"À cause d’un changement climatique fulgurant, les habitants du monde entier font face à des menaces sans précédent sur leur bien-être, leur santé et leur survie." Publié le 29 octobre dernier, le huitième rapport annuel du Lancet Countdown tire, une nouvelle fois, la sonnette d’alarme sur les conséquences dramatiques du dérèglement climatique sur la santé mondiale. Ce document, fruit d’une collaboration entre l’Organisation mondiale de la santé (OMS), l’Organisation météorologique mondiale (OMM) et de nombreux experts, met en évidence des risques sanitaires sans précédent, dus notamment à la montée des températures et à l’expansion des maladies infectieuses.
Une mortalité accrue liée aux fortes chaleurs
Sur les 15 indicateurs clés liés aux effets du climat sur la santé, "dix ont atteint un nouveau record" cette année, avertissent d’emblée les experts. L'augmentation des décès liés à la chaleur est particulièrement inquiétante, surtout parmi les personnes âgées. En 2023, chez les plus de 65 ans, la mortalité due aux fortes températures et aux canicules plus fréquentes et intenses a ainsi grimpé de 167 % par rapport aux années 1990 – elle aurait été de 65 % sans le réchauffement climatique, souligne l’étude. En France, la mortalité liée à la chaleur a bondi de 18 morts pour 100.000 habitants sur la période 2003-2012 à 31 pour 100.000 sur la période 2013-2022, soit 8.840 décès de plus pour un total de quelque 21.000 décès.
Au niveau mondial, les êtres humains ont subi en moyenne 46 jours supplémentaires de chaleur extrême chaque année entre 2019 et 2023, par rapport aux années 1990. "Un chiffre inédit", selon le rapport. Aucun pays n’est épargné, mais ces effets sont amplifiés dans les pays aux faibles indices de développement humain (IDH), où les populations subissent jusqu’à 100 jours supplémentaires de chaleur dangereuse "par rapport à ce qui serait attendu sans changement climatique".
Les maladies infectieuses gagnent du terrain
Le réchauffement climatique favorise également la propagation de maladies infectieuses mortelles, comme la dengue, le paludisme et la vibriose, dans de nouvelles régions du monde. En France, les fluctuations du climat ont notamment permis l'expansion de la leishmaniose, maladie transmise par des insectes appelés phlébotomes. La hausse des températures profite aussi à certaines bactéries : en 2023, 83 pays affichaient des conditions propices à la transmission de vibrions, des bactéries responsables d’infections gastro-intestinales et de graves infections des plaies, avec un risque de septicémie.
"Nous avons mis trop de temps à faire valoir le fait que le réchauffement climatique concerne aussi la santé, reconnaît le médecin en chef de l'Organisation mondiale de la santé (OMS), Jeremy Farrar. La crise climatique est une crise sanitaire. Ce sera le cas en 2050, ce sera le cas au tournant de ce siècle, c’est déjà le cas aujourd'hui."
Une légère baisse de la mortalité due aux particules fines
Les experts dénoncent le soutien persistant aux combustibles fossiles, incompatible avec l’objectif climatique de l’Accord de Paris, pointant du doigt les compagnies pétrolières et gazières pour leur rôle dans cette crise sanitaire mondiale. Ils rappellent qu’en 2022, 84 % des pays continuent de subventionner ces énergies polluantes, pour un montant record de 1.400 milliards de dollars.

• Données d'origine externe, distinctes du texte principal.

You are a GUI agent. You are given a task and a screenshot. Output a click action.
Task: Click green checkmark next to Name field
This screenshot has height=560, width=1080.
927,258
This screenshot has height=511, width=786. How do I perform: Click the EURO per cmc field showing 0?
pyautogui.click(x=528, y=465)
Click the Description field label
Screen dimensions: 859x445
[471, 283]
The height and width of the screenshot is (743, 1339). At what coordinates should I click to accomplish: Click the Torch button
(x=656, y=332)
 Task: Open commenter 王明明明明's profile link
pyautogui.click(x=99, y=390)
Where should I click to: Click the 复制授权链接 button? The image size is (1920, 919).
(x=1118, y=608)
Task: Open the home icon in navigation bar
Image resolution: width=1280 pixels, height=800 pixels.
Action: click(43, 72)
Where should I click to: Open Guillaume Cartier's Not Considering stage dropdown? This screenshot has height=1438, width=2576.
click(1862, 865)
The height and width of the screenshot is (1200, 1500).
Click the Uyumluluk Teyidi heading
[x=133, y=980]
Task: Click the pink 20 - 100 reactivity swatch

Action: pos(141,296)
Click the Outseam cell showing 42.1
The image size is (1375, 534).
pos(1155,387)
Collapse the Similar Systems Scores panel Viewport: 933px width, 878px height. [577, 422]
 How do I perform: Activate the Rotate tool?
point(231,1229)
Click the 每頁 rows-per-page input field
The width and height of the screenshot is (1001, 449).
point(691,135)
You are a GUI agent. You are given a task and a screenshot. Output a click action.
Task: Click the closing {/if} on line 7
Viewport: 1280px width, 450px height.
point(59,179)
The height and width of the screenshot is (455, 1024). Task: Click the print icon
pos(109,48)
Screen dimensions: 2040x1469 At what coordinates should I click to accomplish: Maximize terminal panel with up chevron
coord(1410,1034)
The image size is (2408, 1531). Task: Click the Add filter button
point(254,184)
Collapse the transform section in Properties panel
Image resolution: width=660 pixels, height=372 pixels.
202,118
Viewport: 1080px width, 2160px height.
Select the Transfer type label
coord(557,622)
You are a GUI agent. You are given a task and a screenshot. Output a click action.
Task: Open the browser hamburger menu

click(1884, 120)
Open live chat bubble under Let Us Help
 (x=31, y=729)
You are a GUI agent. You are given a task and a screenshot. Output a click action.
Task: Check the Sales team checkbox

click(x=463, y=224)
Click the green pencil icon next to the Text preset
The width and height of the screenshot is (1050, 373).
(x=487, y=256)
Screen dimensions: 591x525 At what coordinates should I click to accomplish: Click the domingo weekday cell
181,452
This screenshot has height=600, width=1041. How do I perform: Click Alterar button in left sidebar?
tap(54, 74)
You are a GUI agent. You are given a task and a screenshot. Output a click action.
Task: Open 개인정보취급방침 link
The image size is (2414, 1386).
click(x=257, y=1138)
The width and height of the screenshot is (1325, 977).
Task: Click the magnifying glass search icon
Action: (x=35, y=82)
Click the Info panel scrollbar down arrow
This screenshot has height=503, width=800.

Malgré ce sombre constat, le rapport note quelques progrès : une réduction de 6,9 % de la mortalité due aux particules fines entre 2016 et 2021, et une adoption accrue des énergies renouvelables. Les auteurs insistent sur la nécessité d’agir rapidement pour placer la santé au centre des prochaines discussions climatiques, en particulier lors de la COP 29 qui aura lieu à Bakou (Azerbaïdjan) du 11 au 22 novembre. "Les vies perdues à cause du réchauffement climatique ne reviendront pas, mais il existe des opportunités pour éviter d’autres pertes."